Furthermore, it enables you to scale development activities in AWS and Google Cloud Platform, including building out developer workspaces in seconds rather than hours, and feeding pipelines to build jobs in a fraction of the time. Container-based workloads and microservices can also achieve better resiliency with persistent storage provided by Cloud Volumes Service.
Azure NetApp Files similarly enables you to scale development and DevOps activities in Microsoft Azure all in a fully managed native Azure service. NetApp Cloud Volumes ONTAP® services enable developers and IT operators to use the same capabilities in the cloud as on-premises, allowing DevOps to easily span multiple environments.
Cloud Analytics
Since IT infrastructures are growing more complex and administrators are asked to do more with fewer resources. While businesses depend on infrastructures that span on-premises and cloud, administrators responsible for these infrastructures are left with a growing number of inadequate tools that leads to poor customer satisfaction, out of control costs, and an inability to keep pace with innovation. NetApp Cloud Insights is a simple to use SaaS-based monitoring and optimization tool designed specifically for cloud infrastructure and deployment technologies. It provides users with real-time data visualization of the topology, availability, performance and utilization of their cloud and on-premises resources (figure 6).

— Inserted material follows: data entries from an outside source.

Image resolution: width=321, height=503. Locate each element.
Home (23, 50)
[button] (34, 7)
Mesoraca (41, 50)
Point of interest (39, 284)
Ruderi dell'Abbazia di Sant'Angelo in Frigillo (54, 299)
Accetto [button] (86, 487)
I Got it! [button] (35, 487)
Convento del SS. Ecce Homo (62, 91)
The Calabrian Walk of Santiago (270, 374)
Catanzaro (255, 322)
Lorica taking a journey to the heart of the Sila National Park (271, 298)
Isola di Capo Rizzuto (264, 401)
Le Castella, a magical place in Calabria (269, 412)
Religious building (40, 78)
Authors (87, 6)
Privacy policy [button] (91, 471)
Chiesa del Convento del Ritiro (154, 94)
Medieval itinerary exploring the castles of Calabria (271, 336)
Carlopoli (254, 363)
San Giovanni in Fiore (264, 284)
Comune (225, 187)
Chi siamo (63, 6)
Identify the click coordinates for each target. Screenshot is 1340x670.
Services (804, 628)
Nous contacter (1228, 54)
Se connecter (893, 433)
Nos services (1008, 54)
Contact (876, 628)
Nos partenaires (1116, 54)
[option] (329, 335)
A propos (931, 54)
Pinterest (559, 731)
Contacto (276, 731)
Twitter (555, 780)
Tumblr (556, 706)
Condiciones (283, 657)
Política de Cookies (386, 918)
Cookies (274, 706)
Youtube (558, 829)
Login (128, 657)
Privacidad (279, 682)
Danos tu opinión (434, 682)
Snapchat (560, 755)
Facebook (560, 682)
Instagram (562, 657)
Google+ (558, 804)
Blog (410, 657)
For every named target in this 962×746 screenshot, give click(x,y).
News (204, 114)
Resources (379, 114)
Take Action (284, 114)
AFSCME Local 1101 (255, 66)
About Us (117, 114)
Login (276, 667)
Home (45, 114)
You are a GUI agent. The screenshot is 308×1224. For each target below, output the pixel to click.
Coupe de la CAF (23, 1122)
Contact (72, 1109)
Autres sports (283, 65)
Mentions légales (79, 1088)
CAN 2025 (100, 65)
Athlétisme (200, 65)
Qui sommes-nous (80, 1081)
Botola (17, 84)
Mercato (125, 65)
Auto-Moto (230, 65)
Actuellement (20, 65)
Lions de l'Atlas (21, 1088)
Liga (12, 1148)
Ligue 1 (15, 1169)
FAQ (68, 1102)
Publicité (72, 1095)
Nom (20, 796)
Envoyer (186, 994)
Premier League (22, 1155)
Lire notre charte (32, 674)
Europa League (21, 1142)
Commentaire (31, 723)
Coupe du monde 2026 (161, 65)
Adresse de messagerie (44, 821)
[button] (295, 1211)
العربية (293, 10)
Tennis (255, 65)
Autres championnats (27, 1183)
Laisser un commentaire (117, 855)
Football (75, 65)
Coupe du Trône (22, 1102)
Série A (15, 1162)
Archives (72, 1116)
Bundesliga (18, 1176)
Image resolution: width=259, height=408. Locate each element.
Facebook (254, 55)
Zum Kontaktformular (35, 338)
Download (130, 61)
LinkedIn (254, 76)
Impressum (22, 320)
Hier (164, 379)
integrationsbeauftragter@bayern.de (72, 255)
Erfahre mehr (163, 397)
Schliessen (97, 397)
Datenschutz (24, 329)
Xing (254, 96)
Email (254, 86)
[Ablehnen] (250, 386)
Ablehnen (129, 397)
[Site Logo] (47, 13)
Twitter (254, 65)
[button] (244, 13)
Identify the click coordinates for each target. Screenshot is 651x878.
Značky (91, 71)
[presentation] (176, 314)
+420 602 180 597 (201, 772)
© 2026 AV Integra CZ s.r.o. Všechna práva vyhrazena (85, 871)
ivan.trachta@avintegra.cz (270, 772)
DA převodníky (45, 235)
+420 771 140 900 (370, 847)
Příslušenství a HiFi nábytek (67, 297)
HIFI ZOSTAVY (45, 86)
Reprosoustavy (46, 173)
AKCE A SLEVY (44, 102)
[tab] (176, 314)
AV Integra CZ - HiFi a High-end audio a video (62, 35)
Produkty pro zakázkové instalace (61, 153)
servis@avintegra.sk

Cloud Data Services – Cloud Sync
Transferring data between disparate platforms and maintaining synchronization can be challenging for IT. Moving from legacy systems to new technology, server consolidation and cloud migration, all require large amounts of data to be moved between different domains, technologies and data formats. Existing methods such as relying on simplistic copy tools or homegrown scripts that must be created, managed and maintained can be unreliable or not robust enough and fail to address challenges such as:
– Effectively and securely getting a dataset to the new target
– Transforming data to the new format and structure
– Timeframe and keeping it up to date
– Cost of the process
– Validating migrated data is consistent and complete
One of the biggest difficulties in moving data is the slow speed of data transfers. Data movers must move data between on-premises data centres, production cloud environments and cloud storage as efficiently as possible.
NetApp Cloud Sync is designed to specifically address those issues, making use of parallel algorithms to deliver speed, efficiency and data integrity. The objective is to provide an easy to use cloud replication and synchronization service for transferring files between on-premises NFS or CIFS file shares, Amazon S3 object format, Azure Blob, IBM Cloud Object Storage, or NetApp StorageGRID (figure 7).